光~夢見るホタル~

おわり

 「あれ?」
ホタルの投げたボールは、形の変な紙ヒコーキみたいに地面に落ちた。
 その先には、へこんだ空き缶、ヒビの入ったビン。
 これが、彼らの遊びだった。
 ボールを投げて、缶やビンを倒して、その数を競う。全部で6本ある的を、1球で何本も倒さないといけない。例えるなら、ボウリング。的も、ボウリングのピンと同じ並びだ。
 まだホタルは、ボールをかすらせることも出来ないでいた。
「次は、俺の番だな」
そう言って、さっきの彼は落ちているボールを拾った。
 得意げに、ボールを上に投げては掴んで、また上に投げる。そうしながら、投げる位置まで来ると、利き腕を回した。
「いけ!デイブ!全部倒せ!」
「新記録出してやるから、よく見とけよ」
観客席は、ホタルの時と違って騒がしかった。
 デイブとよばれた彼は、仲間にとても人気があるようだ。
 彼の人柄か、ルックスか、才能か、センスか、何がそんなに人を惹き付けているのかはわからないが、確かに惹き付けられる、何かがある。
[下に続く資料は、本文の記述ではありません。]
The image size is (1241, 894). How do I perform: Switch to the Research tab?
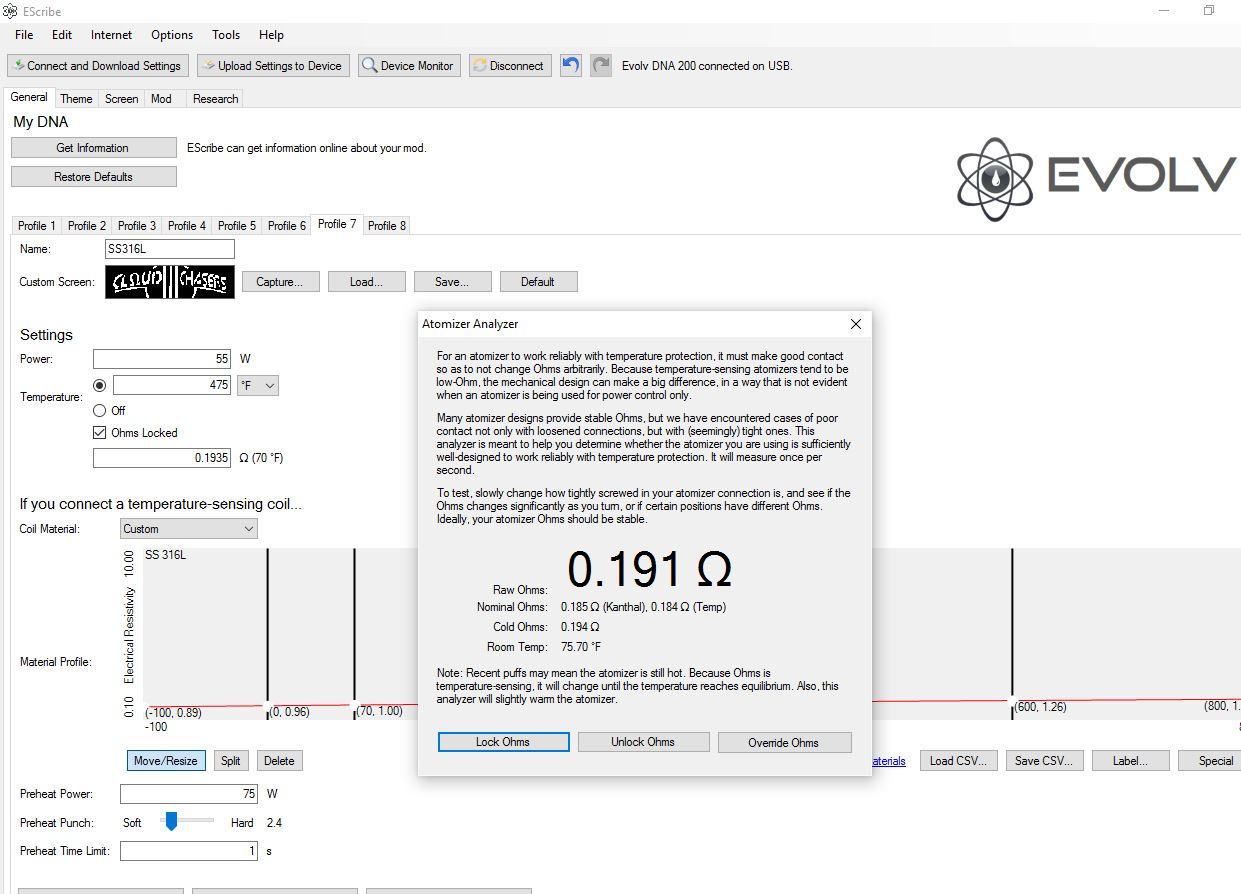point(215,99)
「デイブの最高記録は5本ね。ストライクしかないわね。ま、デイブだし」
壁にチョークで書いているイタズラ書きは、どうやら彼らの記録だったようだ。
 いったい、いつの間にここを自分たちの物にしていたのだろう。
 そう言えば、本の挿絵で見たような秘密基地に似ている。
 穴の開いたイスがあって、木の箱に荷物が置いてあったり。カレンダーも、ちゃんと今日になってる。
 もしかしたら、知らないうちに彼らの秘密基地になっていたのかもしれない。
 カランっ。ガシャーン。騒がしい音が、次々と鳴り響く。
 沈黙。そして、拍手喝采。
 自分は、こんな大きな音を聞き逃していたのかと驚いた。
「ちぇ。割れちまった」
デイブは拾ったボールを仲間のほうに投げると、ビンの破片をひとつひとつ拾って、ゴミ箱に使っている、木箱に入れた。
 割れた物に触ったのに、その手には1滴も血が流れていなかった。
「でも、マジで新記録だぜ!」
デイブの仲間達は、すっかり興奮していた。
 帰ってきたデイブを取り囲んで、ハイタッチをしたり、拳同士ぶつけたり、抱き合ったり、本当に嬉しそうにしていた。
 ただの遊びなのに。
 でもホタルも、すっかりそんなデイブが羨ましくなった。